Materials provided »
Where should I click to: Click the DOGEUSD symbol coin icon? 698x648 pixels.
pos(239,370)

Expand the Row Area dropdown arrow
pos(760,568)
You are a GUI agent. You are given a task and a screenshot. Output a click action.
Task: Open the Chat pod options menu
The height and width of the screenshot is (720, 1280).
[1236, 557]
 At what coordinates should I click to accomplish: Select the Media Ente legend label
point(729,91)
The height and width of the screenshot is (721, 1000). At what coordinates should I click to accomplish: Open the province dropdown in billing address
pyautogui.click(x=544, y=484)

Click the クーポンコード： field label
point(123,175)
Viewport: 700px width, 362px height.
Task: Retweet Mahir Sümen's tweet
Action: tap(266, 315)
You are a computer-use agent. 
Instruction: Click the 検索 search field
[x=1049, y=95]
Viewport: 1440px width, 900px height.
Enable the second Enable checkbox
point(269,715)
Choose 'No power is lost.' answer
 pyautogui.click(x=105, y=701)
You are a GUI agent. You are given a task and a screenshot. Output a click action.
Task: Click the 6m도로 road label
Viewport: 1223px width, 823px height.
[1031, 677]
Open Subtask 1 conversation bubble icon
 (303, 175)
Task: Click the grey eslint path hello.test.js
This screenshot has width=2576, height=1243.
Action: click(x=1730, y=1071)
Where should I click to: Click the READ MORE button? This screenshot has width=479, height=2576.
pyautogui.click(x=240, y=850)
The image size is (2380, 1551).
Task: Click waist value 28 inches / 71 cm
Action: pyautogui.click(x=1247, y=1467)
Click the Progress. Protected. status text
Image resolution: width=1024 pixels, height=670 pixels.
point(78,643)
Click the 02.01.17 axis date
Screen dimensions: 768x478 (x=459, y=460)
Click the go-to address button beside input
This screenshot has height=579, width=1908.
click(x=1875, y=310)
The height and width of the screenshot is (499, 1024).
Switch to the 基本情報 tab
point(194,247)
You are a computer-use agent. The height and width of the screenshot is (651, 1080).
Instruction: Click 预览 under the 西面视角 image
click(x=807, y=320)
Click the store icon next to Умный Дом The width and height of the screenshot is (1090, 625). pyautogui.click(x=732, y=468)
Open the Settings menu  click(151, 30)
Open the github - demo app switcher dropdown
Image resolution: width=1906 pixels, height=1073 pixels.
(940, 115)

The task » Would you count the lines in the entries that hold "agent" and reply with only the count?

Solution to the exercise » 4